How to treat depression
The first step to obtaining the right treatment is visiting a doctor or a mental health professional. He or she can conduct lab tests to sort out other conditions that may have the same symptoms as depression. He can also advise if some medications you are using might be affecting your mood. The doctor requires to obtain a complete history of symptoms. Tell him when you noticed the symptoms, how long they have been there, how bad they are, whether they were treated. Also tell him if there is a history of depression in your family.
Anti-depressants can treat depression. But they can take some weeks to work. They can also have side effects which vary from person to person. It’s important to speak to your doctor about all the alternative therapies and options before considering medication.
Therapy – Several kinds of treatment can help remedy depression. Some therapies are just as operational as prescriptions for certain types of depression. Therapy assists by teaching new ways of discerning and reacting, and varying habits that might be adding to the depression. Therapy can also help men recognise and work through trying situations or relationships which may be causing their depression or deteriorating it.
Dos and don’ts during depression – As you continue treatment, gradually you will start to feel better. Remember that if you are taking any medication, it may take several weeks for it to work. Do things that you used to cherish before you experienced depression. Other important tips include:
Visit a professional soon.

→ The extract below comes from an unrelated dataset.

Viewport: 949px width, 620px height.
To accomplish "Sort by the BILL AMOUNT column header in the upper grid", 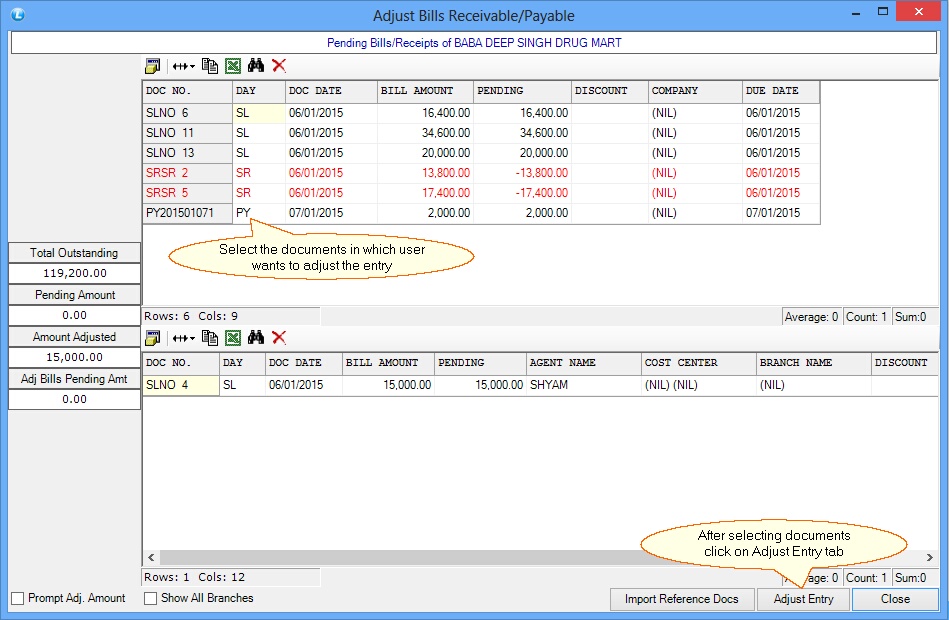I will (x=425, y=91).
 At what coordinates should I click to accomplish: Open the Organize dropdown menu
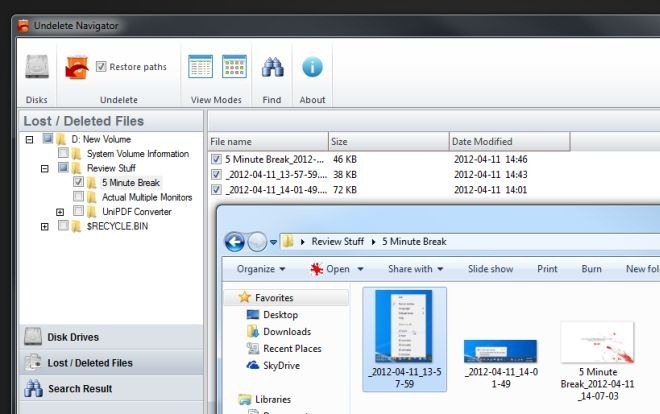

Research proves that seeking treatment sooner can relieve symptoms quicker and reduce the duration of time therapy is required.
Break up large duties into small ones, and avoid multitasking.
Spend time with other people and talk to close friends or relatives about how you feel.
Do not make important decisions until you recover. Discuss decisions with others who know you well enough.
Generally, the article was about depression but most importantly, the signs that men display when they are depressed.